For the first time, Amnesty International awarded their annual Ambassador of Conscience Award to a visual artist.

Ai Weiwei received the international honor, which was presented at an award ceremony Thursday night at the Berliner Festspiele in Berlin, in absentia. The artist can’t leave China, being under government surveillance and having his passport revoked.

In place, he designated London’s Tate Modern curator Chris Dercon to accept the award on his behalf. The award is devoted to human rights activists, proactive protesters who speak out and contrast Edmund Burke's famed statement that “all that is needed for evil to triumph is for good people to stand by and do nothing.”

As it turned out, Dercon called Ai Weiwei’s six-year-old son, Ai Lao, to join him at the awards ceremony. Ai Lao jumped on the public stage for the very first time (“aside from classroom presentations,” said his mom) to accept the award and say into the microphone, “I really hope my dad gets his passport back.”

Tate Modern Director Chris Dercon and Ai Weiwei's son Ai Lao accepting the award on the artist's behalf.
Courtesy: Amnesty International / Henning Schacht


This year, the Ambassador of Conscience Award was given to Ai Weiwei alongside American folk singer, Joan Baez, who has released 30 albums over the past 50 years. Patti Smith showed her support, introducing Baez’s award with a tearful recitation of the singer and activist’s accomplishments, which range from performing at rallies alongside Sammy Davis Jr. to singing at the steps of the Lincoln Memorial in 1963 before Martin Luther King Jr.’s infamous speech “I Have A Dream.”

● Source material:

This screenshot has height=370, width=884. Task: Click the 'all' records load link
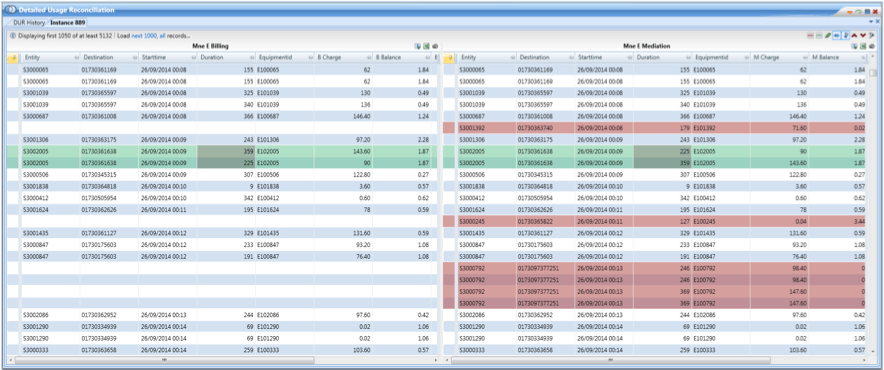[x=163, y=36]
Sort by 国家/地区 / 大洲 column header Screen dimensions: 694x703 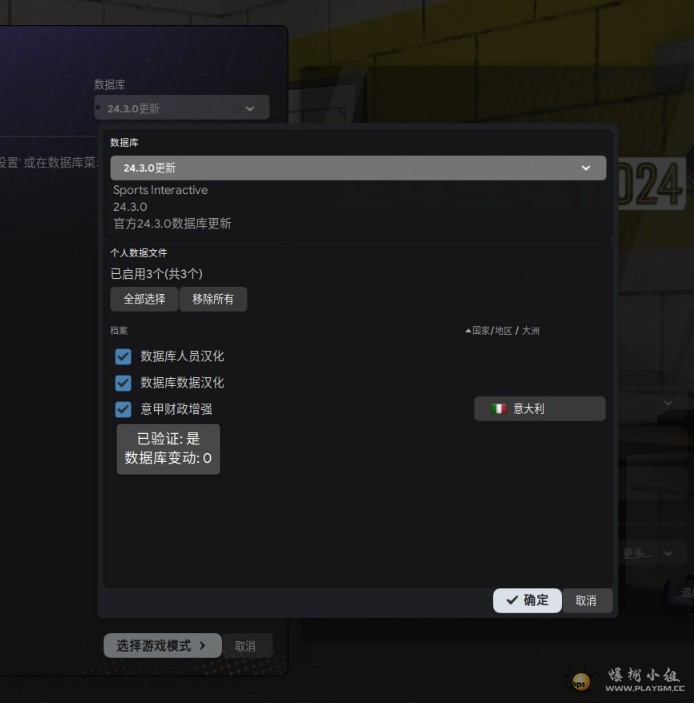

● Do this: Extend the article about Ai Weiwei's Amnesty International award, starting right after its last sentence. The listing has no connection to the article about Ai Weiwei's Amnesty International award.

● Response to the task:
“We have to keep being a thorn in the side of injustice and to draw as much blood as we can,” said Smith. “Life seems more corrupt than ever but I pin my faith on new generations.”

The Ambassador of Conscience Award, founded in 2003, recognizes human rights leadership. Previous winners include Nelson Mandela, U2, and Peter Gabriel. This year, the Art for Amnesty director Bill Shipsey was happy to announce the award went to two cultural heroes “who are not only activists but also artists,” he said.

Curator Cheryl Haines presented a touching speech on working with Ai Weiwei on his Alcatraz exhibition (the back of her glittery gold coat read “Ai Can’t Be Here”). “It’s a great privilege for working with Ai Weiwei, but it became much more than an art project,” she said. “He couldn’t leave the country and I had to go to Beijing six times. I remember asking him how I could help. He said, ‘You can help bring my art to a broader audience.’”

Since detained and beaten without charge in 2010 and 2011, Ai Weiwei is censored on the internet in China after inspiring a politically-critical, individualistic movement through his artwork. Instead of winning a gob of cash—it isn’t a money award—“Weiwei is using the award to address the fate of those who have given much more than he does and speaking up for other people,” said Dercon.

Activists the artists considers in way worse situations than himself include civil rights lawyer Pu Zhiqiang, who faces eight years of prison, imprisoned Nobel Peace Prize-winning poet Liu Xiaobo, journalist Gao Yu, women’s rights activist Su Changlan, activist Liu Ping, and academic Ilham Tothti.

Smith offered some insight on her own ways of helping. “My activism is just in the form of smiles, prayers, singing a song, helping a kid get up who has fallen down,” she said. “You have to do something little every day, no matter how small it is.”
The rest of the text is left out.